### Directions
Pick every line out of the entries below that holds the string "computer", and report them.

START Source data

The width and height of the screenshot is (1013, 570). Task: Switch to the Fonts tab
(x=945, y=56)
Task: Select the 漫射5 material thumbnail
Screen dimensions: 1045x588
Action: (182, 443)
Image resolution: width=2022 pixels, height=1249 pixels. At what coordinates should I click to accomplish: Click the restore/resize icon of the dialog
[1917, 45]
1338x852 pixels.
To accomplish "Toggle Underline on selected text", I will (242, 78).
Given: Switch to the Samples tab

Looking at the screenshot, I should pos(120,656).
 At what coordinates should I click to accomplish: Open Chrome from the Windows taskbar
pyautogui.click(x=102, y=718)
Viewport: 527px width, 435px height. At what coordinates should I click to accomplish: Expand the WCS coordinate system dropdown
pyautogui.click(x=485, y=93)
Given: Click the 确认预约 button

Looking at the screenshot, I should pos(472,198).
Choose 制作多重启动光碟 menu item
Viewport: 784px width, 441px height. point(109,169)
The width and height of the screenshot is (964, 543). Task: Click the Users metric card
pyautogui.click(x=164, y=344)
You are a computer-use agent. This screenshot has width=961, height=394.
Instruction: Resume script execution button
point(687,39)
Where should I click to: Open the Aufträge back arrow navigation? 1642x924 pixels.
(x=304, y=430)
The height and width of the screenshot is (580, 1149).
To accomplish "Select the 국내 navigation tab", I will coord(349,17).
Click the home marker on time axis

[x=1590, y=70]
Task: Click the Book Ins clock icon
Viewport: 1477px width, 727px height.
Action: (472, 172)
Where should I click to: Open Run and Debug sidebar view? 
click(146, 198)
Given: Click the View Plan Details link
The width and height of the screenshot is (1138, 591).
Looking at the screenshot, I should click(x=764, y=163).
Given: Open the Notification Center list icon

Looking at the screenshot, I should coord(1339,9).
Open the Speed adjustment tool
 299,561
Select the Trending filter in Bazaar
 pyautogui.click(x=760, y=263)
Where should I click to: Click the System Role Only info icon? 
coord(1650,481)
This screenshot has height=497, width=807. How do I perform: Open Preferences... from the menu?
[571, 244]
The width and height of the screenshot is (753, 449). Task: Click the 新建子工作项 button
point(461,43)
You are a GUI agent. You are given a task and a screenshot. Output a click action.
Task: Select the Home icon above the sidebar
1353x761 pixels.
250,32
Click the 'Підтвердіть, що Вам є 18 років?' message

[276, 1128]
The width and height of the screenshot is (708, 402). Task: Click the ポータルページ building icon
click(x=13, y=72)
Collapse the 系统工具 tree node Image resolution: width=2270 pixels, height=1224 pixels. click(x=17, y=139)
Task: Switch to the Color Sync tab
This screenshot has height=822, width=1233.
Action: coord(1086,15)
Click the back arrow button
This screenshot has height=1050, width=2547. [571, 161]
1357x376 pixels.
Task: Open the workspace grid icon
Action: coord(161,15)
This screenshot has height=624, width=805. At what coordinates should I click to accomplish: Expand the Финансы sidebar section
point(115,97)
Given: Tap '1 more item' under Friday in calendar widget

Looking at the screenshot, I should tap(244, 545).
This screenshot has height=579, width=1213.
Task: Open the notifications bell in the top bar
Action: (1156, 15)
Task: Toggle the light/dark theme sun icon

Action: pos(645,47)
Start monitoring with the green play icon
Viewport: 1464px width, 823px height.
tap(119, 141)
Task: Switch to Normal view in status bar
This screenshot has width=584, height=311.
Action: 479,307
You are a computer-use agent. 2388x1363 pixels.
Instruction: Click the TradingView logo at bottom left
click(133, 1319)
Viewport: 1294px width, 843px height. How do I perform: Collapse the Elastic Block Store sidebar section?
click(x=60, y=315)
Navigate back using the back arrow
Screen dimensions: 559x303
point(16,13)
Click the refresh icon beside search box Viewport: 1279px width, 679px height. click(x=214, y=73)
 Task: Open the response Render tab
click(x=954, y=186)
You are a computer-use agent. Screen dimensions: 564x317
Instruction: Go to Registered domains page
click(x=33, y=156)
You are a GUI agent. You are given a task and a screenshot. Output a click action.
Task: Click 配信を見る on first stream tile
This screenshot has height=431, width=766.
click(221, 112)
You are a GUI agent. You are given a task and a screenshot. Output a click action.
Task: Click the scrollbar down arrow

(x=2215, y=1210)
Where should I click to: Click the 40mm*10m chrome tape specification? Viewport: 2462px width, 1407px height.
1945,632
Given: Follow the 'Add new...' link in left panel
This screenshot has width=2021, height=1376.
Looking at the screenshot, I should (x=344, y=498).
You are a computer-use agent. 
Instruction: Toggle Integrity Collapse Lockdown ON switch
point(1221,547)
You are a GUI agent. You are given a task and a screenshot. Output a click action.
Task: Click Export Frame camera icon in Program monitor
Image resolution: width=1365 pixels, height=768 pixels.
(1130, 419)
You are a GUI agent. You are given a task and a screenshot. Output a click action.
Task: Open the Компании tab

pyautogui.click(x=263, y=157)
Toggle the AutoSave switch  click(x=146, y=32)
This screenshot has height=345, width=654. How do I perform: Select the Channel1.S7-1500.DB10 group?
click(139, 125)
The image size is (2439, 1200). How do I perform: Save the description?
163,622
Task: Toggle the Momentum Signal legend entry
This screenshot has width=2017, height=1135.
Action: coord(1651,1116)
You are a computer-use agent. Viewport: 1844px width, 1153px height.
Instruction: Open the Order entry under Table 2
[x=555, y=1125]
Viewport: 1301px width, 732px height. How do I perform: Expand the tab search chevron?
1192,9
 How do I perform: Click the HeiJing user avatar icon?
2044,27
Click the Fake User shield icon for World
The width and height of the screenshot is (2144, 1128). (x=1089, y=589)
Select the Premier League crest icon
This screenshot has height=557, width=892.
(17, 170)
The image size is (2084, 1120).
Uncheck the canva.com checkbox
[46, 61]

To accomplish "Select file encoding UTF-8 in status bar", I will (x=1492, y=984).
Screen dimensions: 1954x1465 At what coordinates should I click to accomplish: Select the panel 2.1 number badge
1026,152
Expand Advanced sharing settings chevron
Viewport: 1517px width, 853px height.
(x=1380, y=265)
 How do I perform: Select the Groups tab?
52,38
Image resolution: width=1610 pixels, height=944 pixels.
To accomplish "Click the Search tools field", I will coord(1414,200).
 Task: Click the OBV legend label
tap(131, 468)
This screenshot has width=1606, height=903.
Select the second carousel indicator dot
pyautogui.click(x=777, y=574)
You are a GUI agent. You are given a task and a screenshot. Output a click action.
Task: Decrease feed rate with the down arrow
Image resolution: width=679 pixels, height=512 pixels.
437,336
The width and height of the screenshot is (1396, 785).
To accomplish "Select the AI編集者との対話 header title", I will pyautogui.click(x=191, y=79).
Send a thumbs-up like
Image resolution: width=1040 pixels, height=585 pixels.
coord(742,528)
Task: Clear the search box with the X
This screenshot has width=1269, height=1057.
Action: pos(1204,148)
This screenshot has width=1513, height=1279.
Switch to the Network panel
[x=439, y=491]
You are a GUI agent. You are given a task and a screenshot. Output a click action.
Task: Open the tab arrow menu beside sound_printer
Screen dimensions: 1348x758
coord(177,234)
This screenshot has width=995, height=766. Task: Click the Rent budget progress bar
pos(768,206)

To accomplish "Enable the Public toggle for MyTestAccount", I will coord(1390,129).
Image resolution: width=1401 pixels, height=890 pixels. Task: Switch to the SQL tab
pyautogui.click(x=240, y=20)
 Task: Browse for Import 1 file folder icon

END Source data

### Output for this task
You are a computer-use agent. This screenshot has width=961, height=394.
You are a computer-use agent. 2388x1363 pixels.
You are a computer-use agent. Screen dimensions: 564x317
You are a computer-use agent. 
You are a computer-use agent. Viewport: 1844px width, 1153px height.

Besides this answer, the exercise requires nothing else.